🌱 Menyatukan Langkah Menyelamatkan Tanah: Kolaborasi UGM dan Gerakan Save Soil

   Tanah bukan sekadar pijakan; ia adalah sumber kehidupan, fondasi bagi sistem pangan, air, dan hutan kita. Namun, dalam dekade terakhir, dunia menyaksikan kerusakan tanah yang semakin masif.
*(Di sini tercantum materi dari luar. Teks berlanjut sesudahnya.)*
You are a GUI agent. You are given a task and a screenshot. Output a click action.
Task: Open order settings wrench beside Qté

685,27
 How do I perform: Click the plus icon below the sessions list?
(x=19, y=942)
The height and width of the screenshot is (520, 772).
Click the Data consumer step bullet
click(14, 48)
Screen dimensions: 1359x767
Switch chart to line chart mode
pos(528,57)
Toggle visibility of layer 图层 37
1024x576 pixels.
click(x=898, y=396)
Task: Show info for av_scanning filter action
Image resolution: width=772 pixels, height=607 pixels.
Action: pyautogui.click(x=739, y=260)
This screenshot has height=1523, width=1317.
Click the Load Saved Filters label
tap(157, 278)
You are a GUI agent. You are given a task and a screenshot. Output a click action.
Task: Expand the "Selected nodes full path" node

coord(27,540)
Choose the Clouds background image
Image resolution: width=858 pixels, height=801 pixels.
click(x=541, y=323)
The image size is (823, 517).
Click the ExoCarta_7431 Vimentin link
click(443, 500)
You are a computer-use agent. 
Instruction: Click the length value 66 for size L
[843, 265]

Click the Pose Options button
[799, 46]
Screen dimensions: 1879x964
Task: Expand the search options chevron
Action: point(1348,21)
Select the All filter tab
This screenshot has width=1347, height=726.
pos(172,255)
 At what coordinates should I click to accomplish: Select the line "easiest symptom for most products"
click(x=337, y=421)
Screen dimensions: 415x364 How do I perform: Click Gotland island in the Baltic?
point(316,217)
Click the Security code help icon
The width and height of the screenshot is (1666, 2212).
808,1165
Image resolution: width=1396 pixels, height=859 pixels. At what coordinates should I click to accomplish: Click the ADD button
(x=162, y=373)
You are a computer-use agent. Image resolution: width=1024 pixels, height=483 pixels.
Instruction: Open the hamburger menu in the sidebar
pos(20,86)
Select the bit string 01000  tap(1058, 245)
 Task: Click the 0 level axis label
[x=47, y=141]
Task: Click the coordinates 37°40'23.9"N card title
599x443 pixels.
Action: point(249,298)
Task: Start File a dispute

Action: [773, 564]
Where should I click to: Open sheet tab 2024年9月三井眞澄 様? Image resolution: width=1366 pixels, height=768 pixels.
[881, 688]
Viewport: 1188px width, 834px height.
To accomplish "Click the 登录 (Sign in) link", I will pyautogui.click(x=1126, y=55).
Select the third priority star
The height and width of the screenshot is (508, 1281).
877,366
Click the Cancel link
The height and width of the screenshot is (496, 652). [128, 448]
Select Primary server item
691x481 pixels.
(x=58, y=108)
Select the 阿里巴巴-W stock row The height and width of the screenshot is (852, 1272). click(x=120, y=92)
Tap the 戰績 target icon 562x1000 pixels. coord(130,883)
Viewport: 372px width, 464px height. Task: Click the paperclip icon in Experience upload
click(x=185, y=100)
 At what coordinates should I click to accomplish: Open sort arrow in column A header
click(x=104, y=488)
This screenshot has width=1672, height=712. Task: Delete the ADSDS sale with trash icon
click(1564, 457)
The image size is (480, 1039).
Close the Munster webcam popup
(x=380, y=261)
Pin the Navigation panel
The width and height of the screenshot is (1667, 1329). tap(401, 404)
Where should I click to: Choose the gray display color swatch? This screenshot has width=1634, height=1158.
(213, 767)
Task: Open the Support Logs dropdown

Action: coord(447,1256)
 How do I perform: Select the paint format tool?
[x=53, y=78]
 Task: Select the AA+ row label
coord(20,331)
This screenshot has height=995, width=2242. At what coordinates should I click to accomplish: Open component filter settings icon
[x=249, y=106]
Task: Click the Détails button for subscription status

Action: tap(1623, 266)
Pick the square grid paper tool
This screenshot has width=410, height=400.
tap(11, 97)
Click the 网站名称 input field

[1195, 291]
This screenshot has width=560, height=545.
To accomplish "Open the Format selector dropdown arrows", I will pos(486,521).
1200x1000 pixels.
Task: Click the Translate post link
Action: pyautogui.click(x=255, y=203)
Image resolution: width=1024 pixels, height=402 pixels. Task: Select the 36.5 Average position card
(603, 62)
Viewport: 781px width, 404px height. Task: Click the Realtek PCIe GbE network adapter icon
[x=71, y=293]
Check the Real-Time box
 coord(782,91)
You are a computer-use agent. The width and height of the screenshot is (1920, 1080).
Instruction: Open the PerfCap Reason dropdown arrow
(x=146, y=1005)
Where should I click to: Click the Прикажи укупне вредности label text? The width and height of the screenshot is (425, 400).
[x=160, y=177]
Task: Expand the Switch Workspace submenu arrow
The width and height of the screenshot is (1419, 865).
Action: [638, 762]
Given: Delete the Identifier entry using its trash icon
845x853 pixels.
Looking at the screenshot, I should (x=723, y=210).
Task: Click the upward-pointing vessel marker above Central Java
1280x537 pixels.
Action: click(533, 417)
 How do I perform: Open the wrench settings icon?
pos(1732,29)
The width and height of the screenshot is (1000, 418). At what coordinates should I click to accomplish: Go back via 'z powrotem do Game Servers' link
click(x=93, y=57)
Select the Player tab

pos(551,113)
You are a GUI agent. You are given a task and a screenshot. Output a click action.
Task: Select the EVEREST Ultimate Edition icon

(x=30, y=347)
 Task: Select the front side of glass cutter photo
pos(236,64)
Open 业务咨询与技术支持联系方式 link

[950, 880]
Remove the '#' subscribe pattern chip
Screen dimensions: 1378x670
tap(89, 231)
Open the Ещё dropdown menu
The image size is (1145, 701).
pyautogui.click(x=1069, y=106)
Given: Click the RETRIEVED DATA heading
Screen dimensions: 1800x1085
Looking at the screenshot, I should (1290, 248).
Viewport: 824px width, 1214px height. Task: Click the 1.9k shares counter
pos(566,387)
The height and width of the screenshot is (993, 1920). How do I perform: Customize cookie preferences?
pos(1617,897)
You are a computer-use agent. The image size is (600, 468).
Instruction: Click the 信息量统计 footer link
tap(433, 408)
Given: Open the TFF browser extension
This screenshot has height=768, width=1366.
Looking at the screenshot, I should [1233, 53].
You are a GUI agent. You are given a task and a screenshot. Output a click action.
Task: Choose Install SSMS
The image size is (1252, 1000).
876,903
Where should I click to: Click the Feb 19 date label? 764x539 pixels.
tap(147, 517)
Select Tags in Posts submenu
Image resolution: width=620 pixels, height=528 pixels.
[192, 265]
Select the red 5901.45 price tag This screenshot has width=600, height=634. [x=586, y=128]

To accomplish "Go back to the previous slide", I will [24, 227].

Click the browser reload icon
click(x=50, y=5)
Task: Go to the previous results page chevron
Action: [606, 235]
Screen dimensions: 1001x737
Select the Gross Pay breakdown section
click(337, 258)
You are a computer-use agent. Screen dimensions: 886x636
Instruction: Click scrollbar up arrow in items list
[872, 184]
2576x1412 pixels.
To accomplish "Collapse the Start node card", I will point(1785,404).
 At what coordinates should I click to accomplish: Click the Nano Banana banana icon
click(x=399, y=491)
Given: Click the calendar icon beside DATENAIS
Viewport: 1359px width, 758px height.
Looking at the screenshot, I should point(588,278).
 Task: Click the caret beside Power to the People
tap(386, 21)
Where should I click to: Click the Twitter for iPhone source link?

Di tengah situasi ini, Universitas Gadjah Mada (UGM) dan gerakan global Save Soil menjalin kolaborasi penting yang mempertemukan ilmu pengetahuan, advokasi, dan gerakan sosial dalam satu panggung aksi nyata.
   Gerakan Save Soil, yang dipelopori oleh tokoh spiritual sekaligus aktivis lingkungan dunia, Sadhguru, bertujuan mengatasi krisis degradasi tanah global dengan menekankan pentingnya meningkatkan kandungan bahan organik dalam tanah minimal 3–6%. Inisiatif ini tidak hanya berbicara tentang pertanian, melainkan menyentuh jantung isu ketahanan pangan, kesehatan manusia, dan mitigasi perubahan iklim.
   Sebagai wujud keterlibatannya dalam misi ini, UGM mengambil peran strategis lewat kolaborasi dalam program “Save Soil Movement – Sahil Cycling Across 4 Continents”. Dalam acara yang digelar di kampus UGM pada 13 Juni 2025, atmosfer kampus disulap menjadi ruang interaksi antara akademisi, aktivis, dan masyarakat, bersatu demi satu tujuan: menyelamatkan tanah.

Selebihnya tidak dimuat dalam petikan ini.